Los seis astronautas se refugiaron en el lado ruso al sonar una alarma que indicaba una posible fuga en el segmento estadunidense de la estación. 
En total 16 países colaboran en la Estación Espacial Internacional.
En total 16 países colaboran en la Estación Espacial Internacional. (Reuters)

Miami, Estados Unidos

Los seis astronautas de la Estación Espacial Internacional (EEI) corrieron a refugiarse hacia el lado ruso del módulo cuando se disparó una alarma que podía indicar una peligrosa fuga de amoníaco en el segmento estadounidense del laboratorio orbital.

Al sonar la alarma hacia las 09:00 GMT, los tripulantes se pusieron sus máscaras de emergencia, corrieron al lado ruso de la base espacial y cerraron la escotilla del sector estadounidense tras ellos, informó la NASA.

La agencia espacial estadounidense no pudo sin embargo confirmar que una fuga de amoniaco haya sido la causa, tal como había reportado la agencia espacial rusa más temprano. Pero desde ambos lados aseguraron que la tripulación estaba a salvo.

El amoniaco se usa en los sistemas de enfriamiento y calefacción de la base espacial orbital, pero su inhalación quema los ojos y los pulmones.

El problema puede haber sido "un falso indicio", según dijo Jim Kelly desde el centro de control en Houston, Texas, al astronauta estadounidense y comandante de la EEI Barry Wilmore, en una conversación que fue transmitida en vivo por la televisión de la NASA.

"En términos generales, todavía estamos tratando de entender lo que ocurrió. No estamos totalmente convencidos de que haya sido una fuga de amoniaco", dijo Kelly.

La alarma puede haberse desatado por un problema en el sensor y en una computadora, añadió.

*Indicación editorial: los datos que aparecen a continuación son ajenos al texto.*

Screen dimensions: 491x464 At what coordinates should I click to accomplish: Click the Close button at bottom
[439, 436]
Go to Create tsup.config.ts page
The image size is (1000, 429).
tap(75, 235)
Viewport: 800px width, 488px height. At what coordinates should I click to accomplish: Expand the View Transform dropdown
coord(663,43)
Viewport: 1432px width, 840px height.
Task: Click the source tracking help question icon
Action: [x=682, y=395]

"Nos está pareciendo cada vez más posible que esto haya sido un falso indicio, lo cual es una muy buena noticia", dijo Kelly.

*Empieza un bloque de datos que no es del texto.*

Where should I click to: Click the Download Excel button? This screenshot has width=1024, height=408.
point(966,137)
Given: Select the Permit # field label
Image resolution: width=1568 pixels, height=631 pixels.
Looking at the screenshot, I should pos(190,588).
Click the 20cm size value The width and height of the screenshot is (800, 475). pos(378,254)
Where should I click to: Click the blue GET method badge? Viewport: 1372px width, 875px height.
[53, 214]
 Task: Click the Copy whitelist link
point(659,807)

Los seis astronautas refugiados en el segmento ruso tienen comida suficiente allí para una semana, informó la NASA.

"Hola a todos, muchas gracias por sus preocupaciones. Estamos todos a salvo y bien en el segmento ruso", escribió la astronauta italiana Samantha Cristoforetti, quien desde que se instaló en la EEI ha sido muy activa en Twitter publicando abundantes fotos de la Tierra.

Un falso indicio

El problema pareció evidente cuando los controladores en Houston "notaron un aumento de la presión en el circuito de agua para el control térmico del sistema B de la estación, y luego detectaron un aumento de presión en la cabina que podría ser indicio de una fuga de amoniaco, en el peor de los casos", informó la NASA en su sitio web.

La agencia espacial rusa había indicado poco antes que una fuga de una sustancia tóxica, probablemente amoniaco, había provocado la evacuación del segmento estadounidense de la EEI.

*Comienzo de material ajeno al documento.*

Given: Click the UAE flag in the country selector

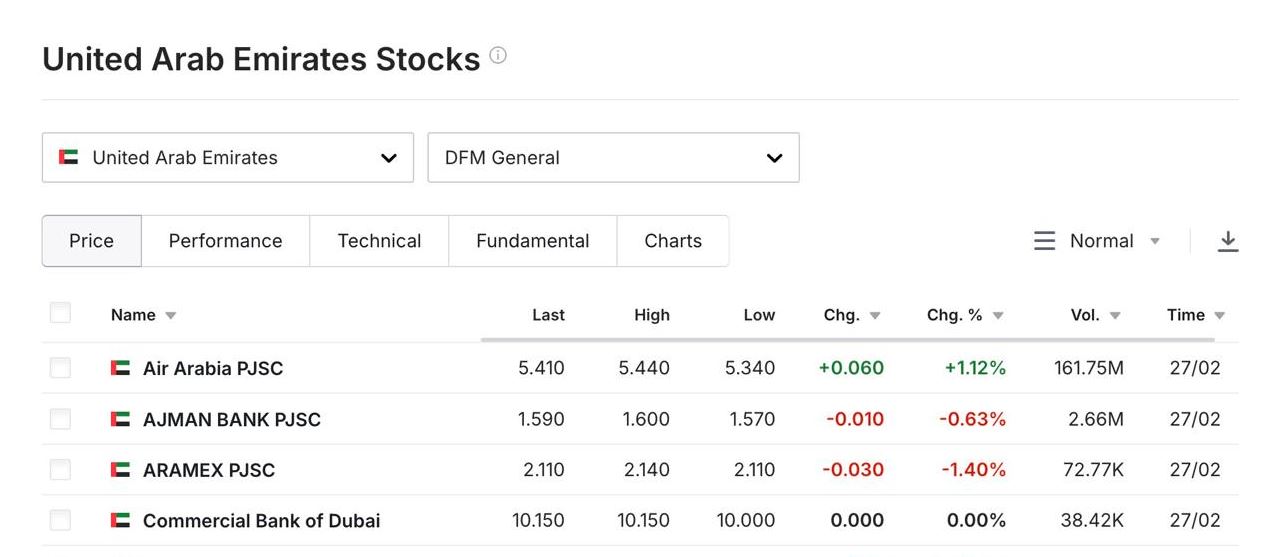Looking at the screenshot, I should (69, 157).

"La sustancia tóxica fue emitida desde un sistema de refrigeración dentro de la atmósfera de la estación en el segmento estadounidense de la Estación hacia las 11:44 locales de Moscú (08H44 GMT)", había indicado la agencia rusa en un comunicado.

La estación orbital es una poco frecuente área de cooperación entre Rusia y Estados Unidos y se ha salvado de las tensiones provocadas por la crisis en Ucrania, a raíz de la cual Washington impuso sanciones a Moscú.

En total 16 países trabajan en la EEI, cuyo costo está cubierto básicamente por Estados Unidos.

Desde que la NASA jubiló a su flota de transbordadores en 2011, depende enteramente de Rusia para enviar a sus astronautas a la estación espacial.

Cuando la alarma sonó, la tripulación de la Expedition 42 estaba despierta desde hacía dos horas, desembarcando la carga que llevó la nave Dragon, de la empresa privada SpaceX, hace unos días.

Actualmente, dos mujeres y cuatro hombres de Rusia, Estados Unidos e Italia viven en la estación: además de Wilmore y Cristoforetti, están Elena Serova, Alexander Samoukutyaev, Terry Virts y Anton Shkaplerov.